%%
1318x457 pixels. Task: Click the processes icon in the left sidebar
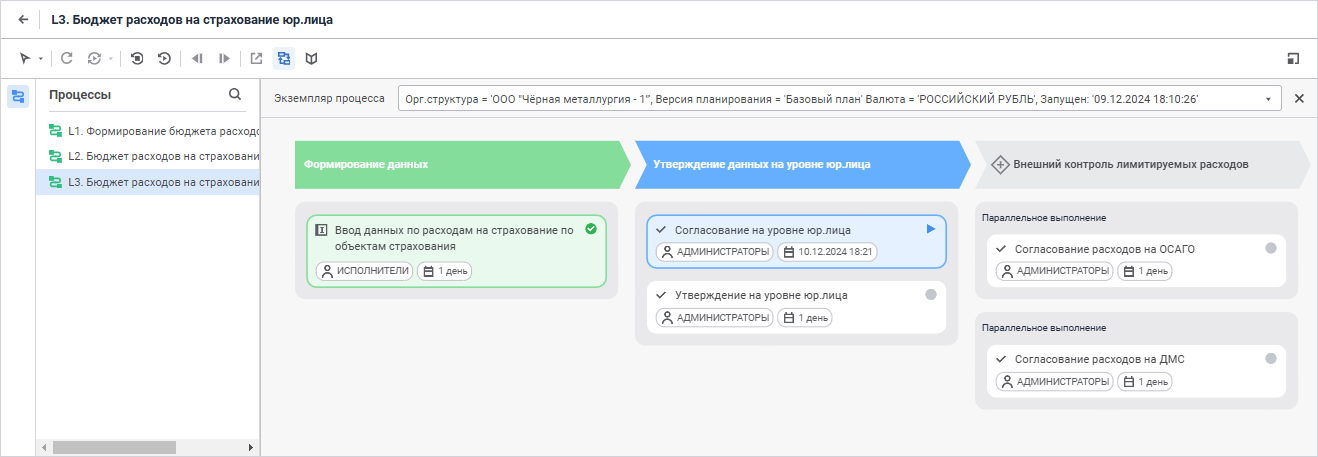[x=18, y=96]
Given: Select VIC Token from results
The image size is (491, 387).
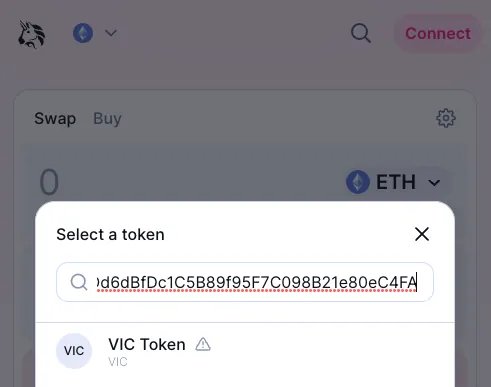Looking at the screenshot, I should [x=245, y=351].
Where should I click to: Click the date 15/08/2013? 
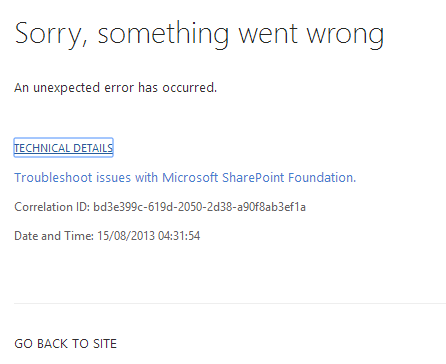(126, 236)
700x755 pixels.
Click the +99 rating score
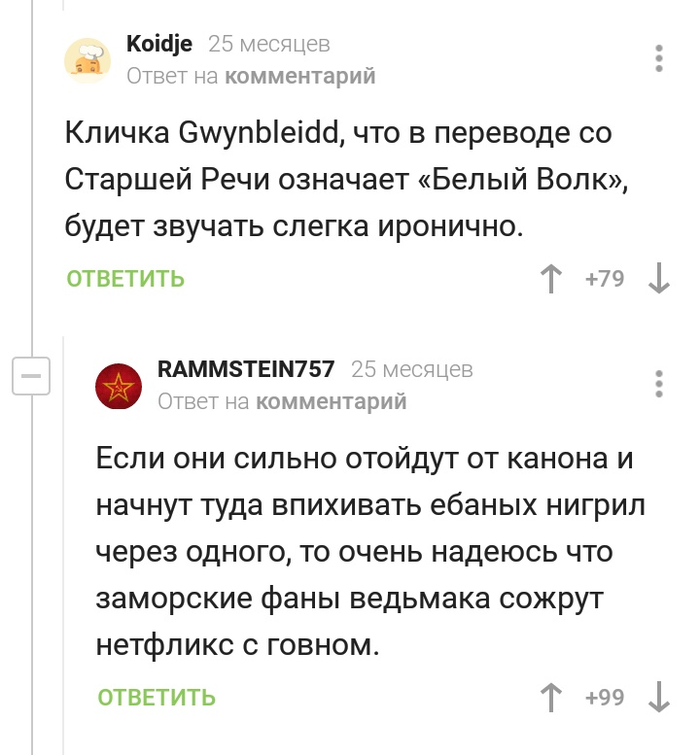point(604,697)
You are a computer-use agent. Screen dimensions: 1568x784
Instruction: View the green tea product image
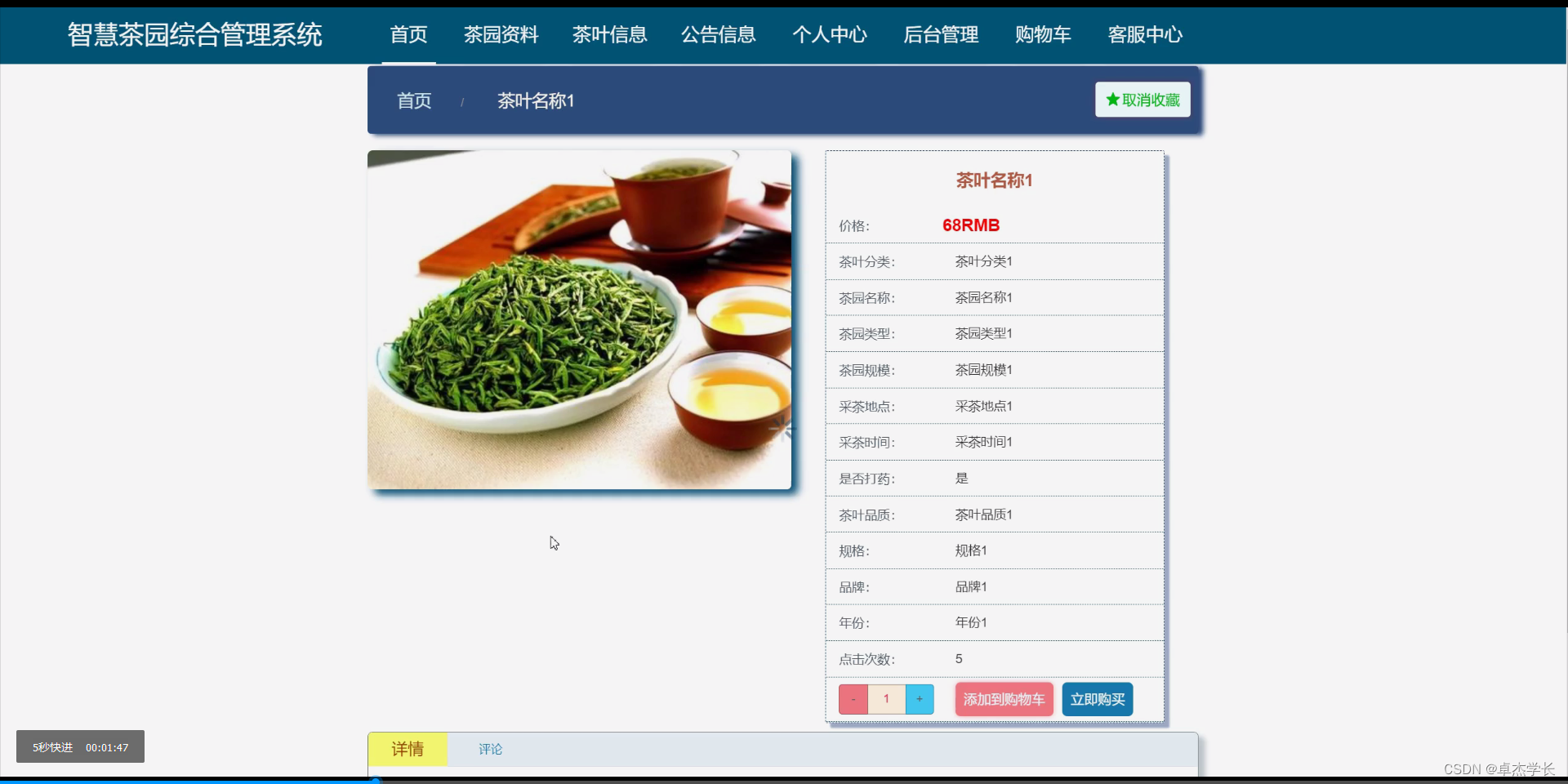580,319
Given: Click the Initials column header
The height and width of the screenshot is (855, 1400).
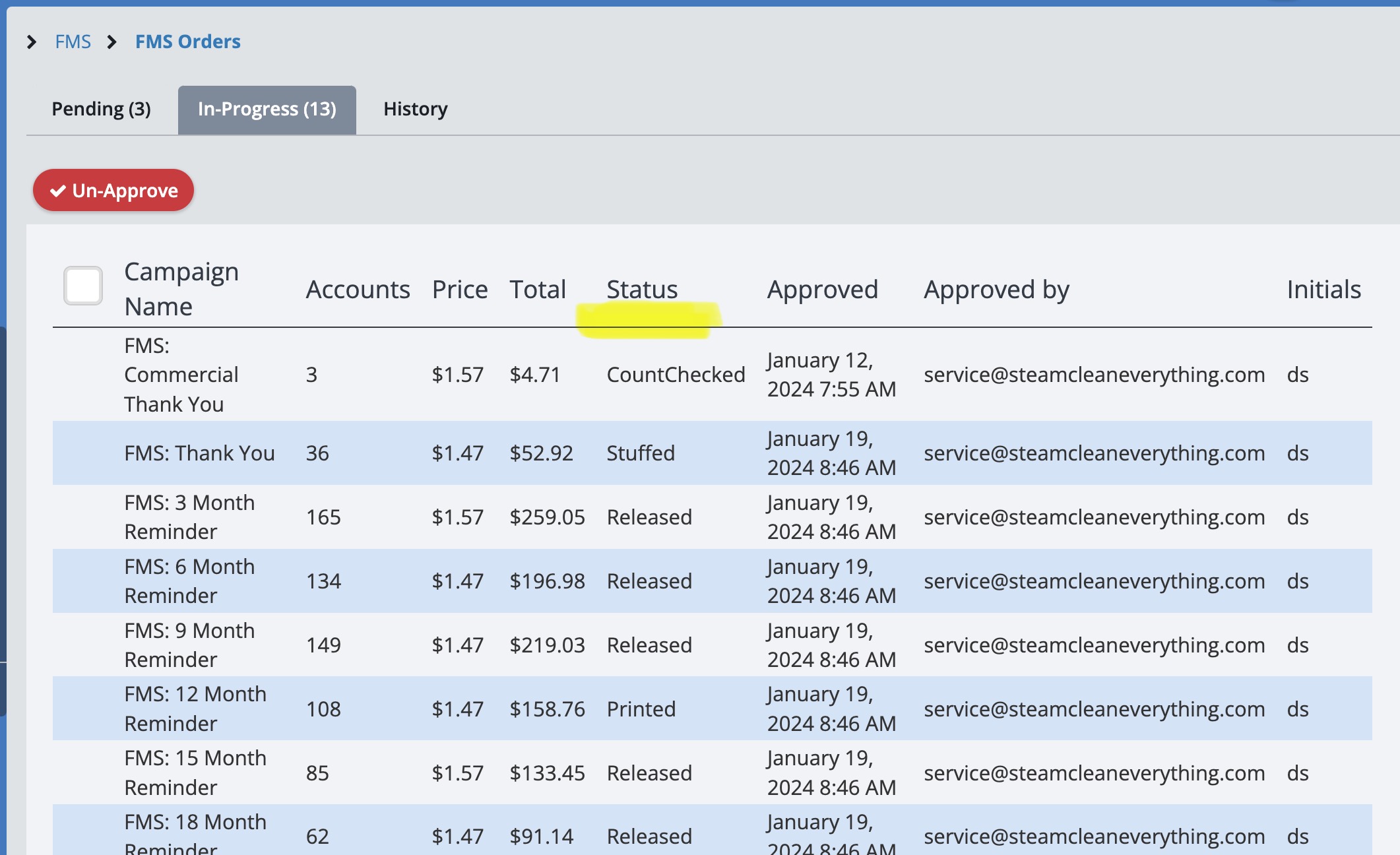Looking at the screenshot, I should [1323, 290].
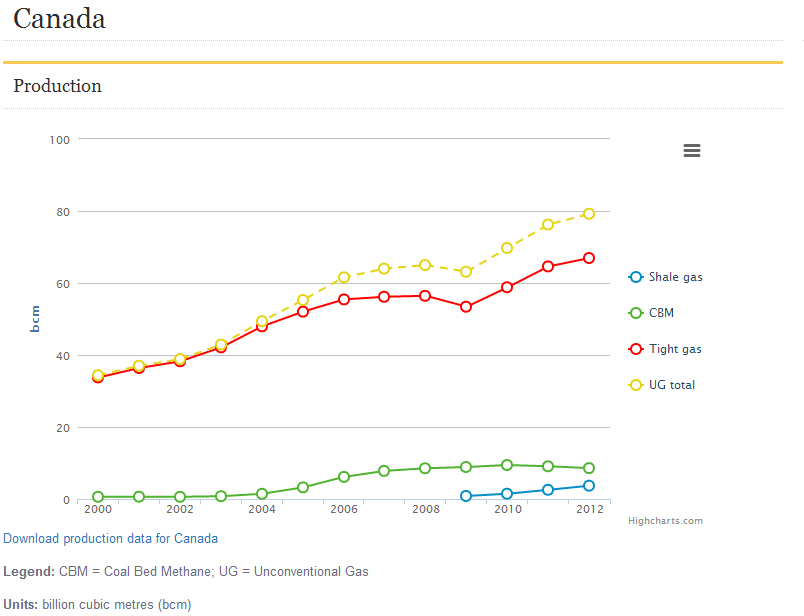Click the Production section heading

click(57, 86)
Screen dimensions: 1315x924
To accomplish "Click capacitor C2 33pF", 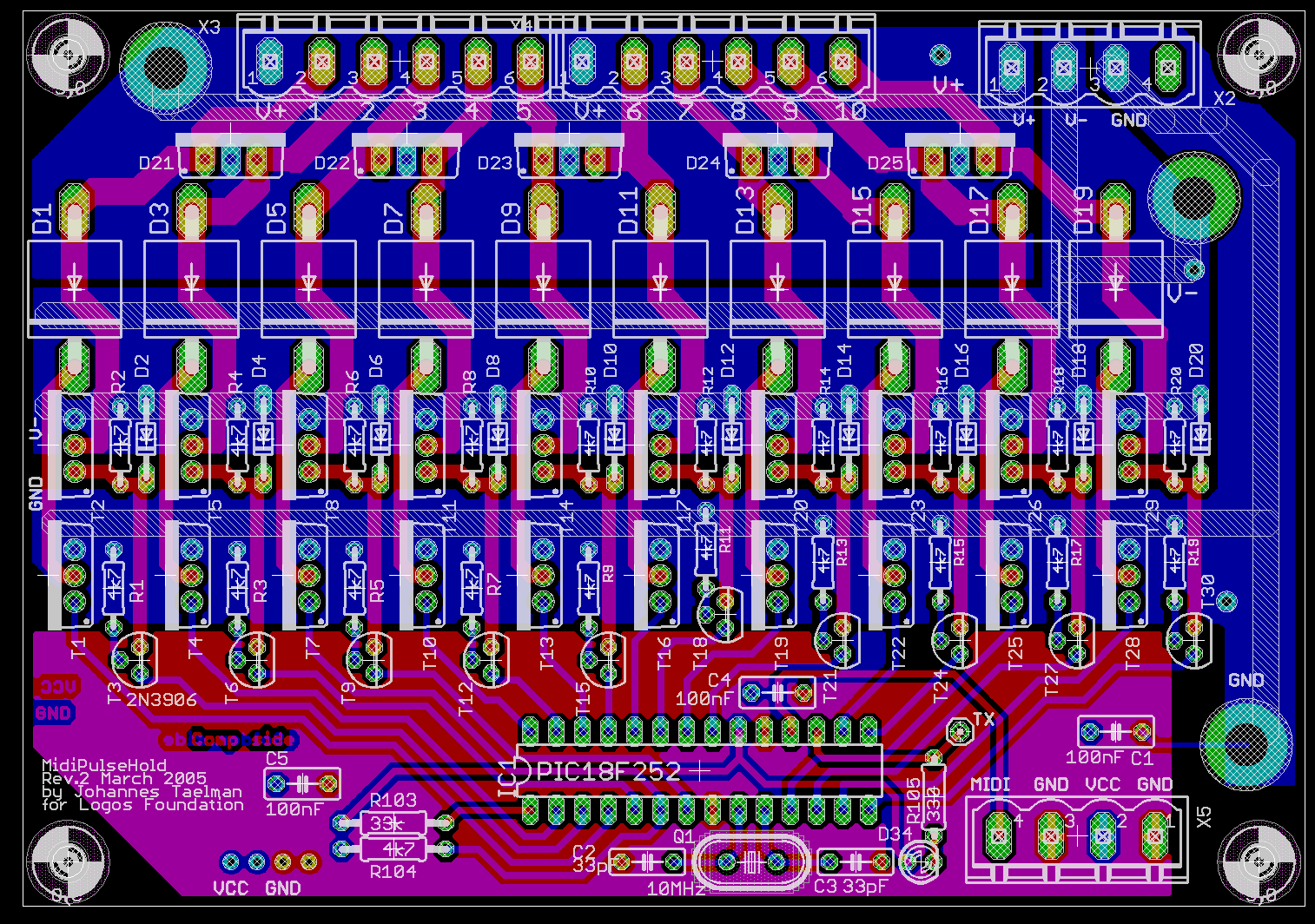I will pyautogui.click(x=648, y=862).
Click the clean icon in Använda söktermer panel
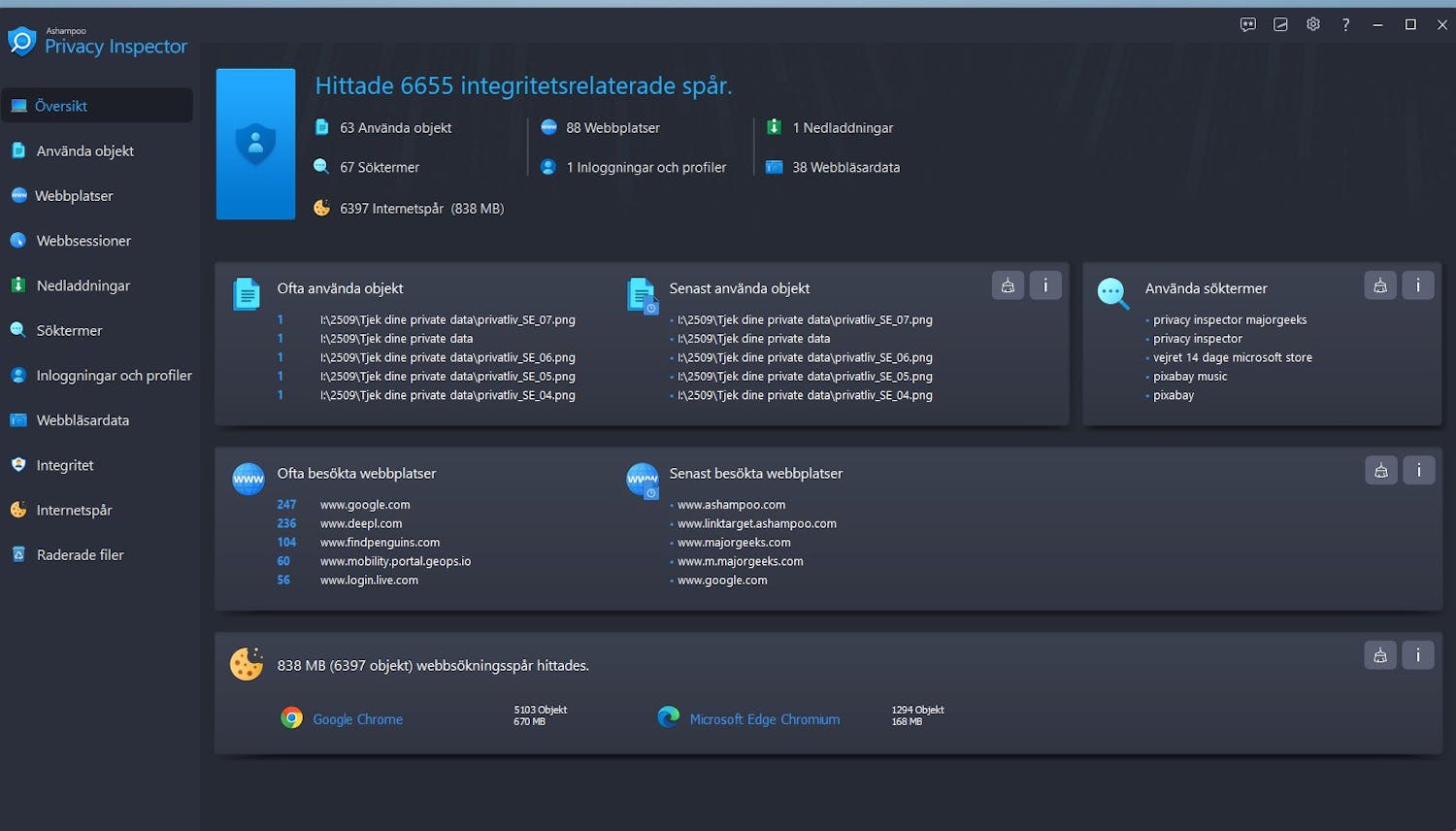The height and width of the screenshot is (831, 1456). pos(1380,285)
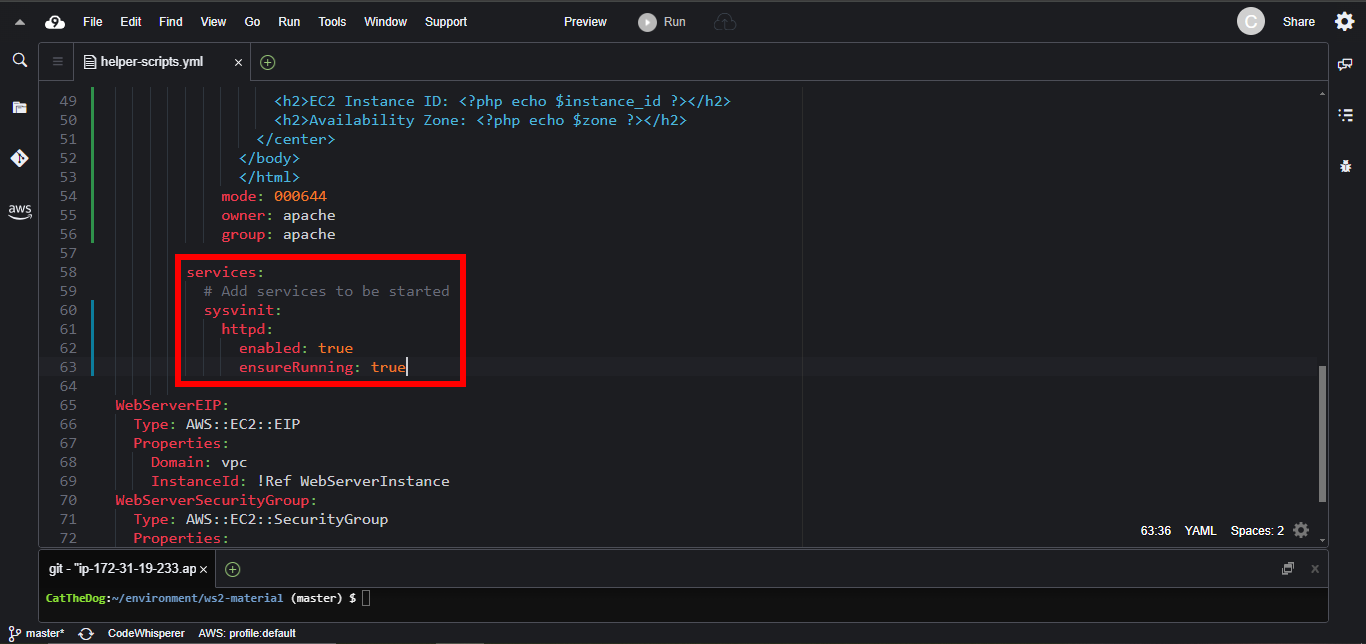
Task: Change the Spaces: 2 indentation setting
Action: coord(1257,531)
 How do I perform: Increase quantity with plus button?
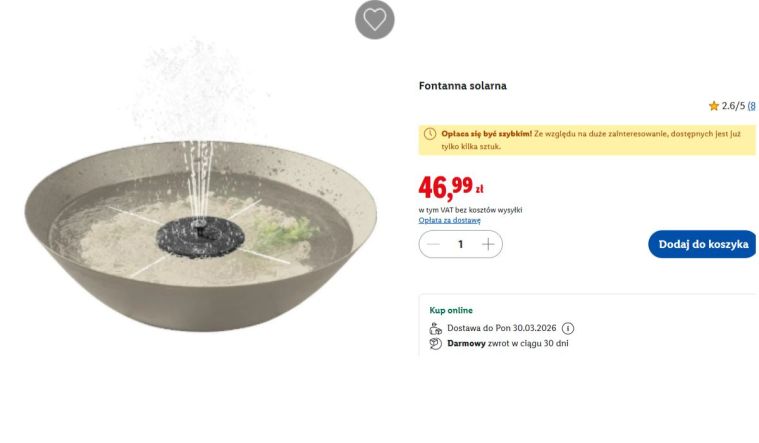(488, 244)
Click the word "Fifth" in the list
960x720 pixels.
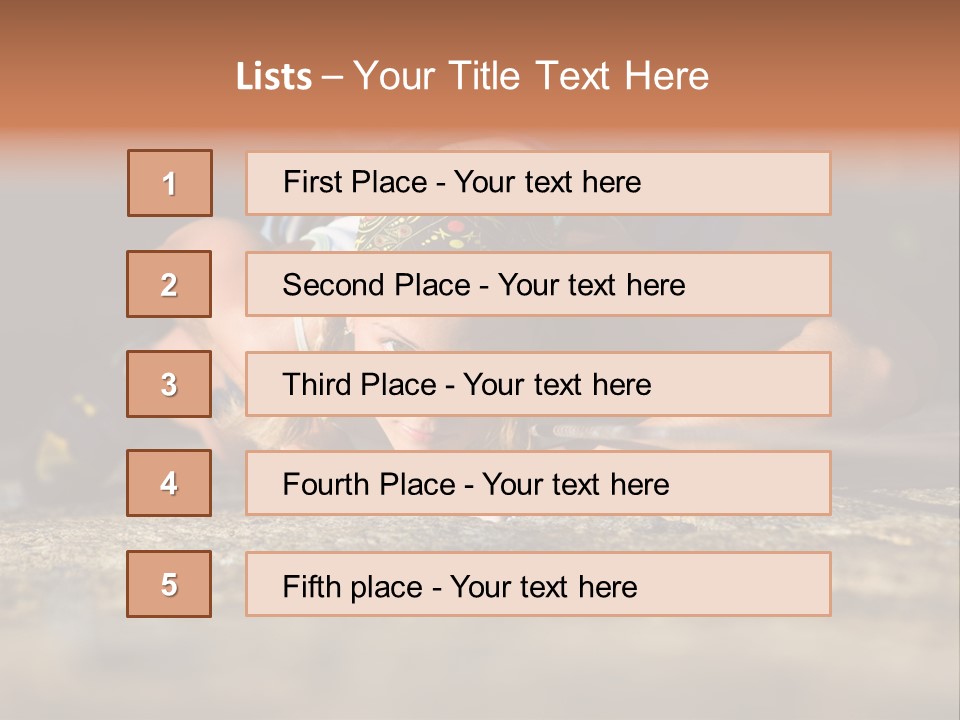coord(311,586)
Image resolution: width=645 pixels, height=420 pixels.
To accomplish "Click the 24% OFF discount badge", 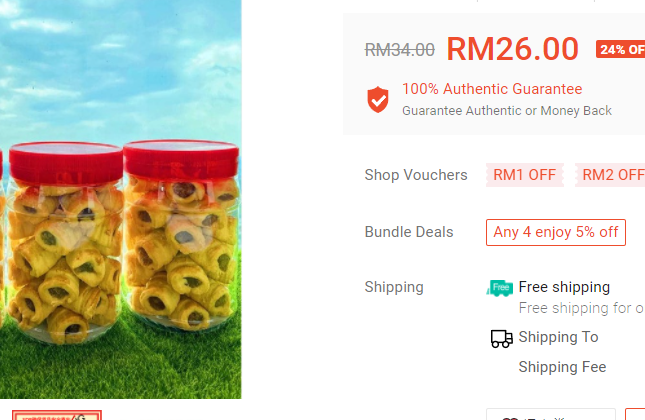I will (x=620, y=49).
%%
Rewrite the data from its first line through the line containing "point(604,697)", both inclusive, as a Markdown table with the columns Row and Line. Omit blank lines and leave the pictures out.

| Row | Line |
|---|---|
| 1 | 1318x457 pixels. Task: Click the processes icon in the left sidebar |
| 2 | [x=18, y=96] |
| 3 | Given: Select VIC Token from results |
| 4 | The image size is (491, 387). |
| 5 | Looking at the screenshot, I should [x=245, y=351]. |
| 6 | Where should I click to: Click the date 15/08/2013?  |
| 7 | (126, 236) |
| 8 | 700x755 pixels. |
| 9 | Click the +99 rating score |
| 10 | point(604,697) |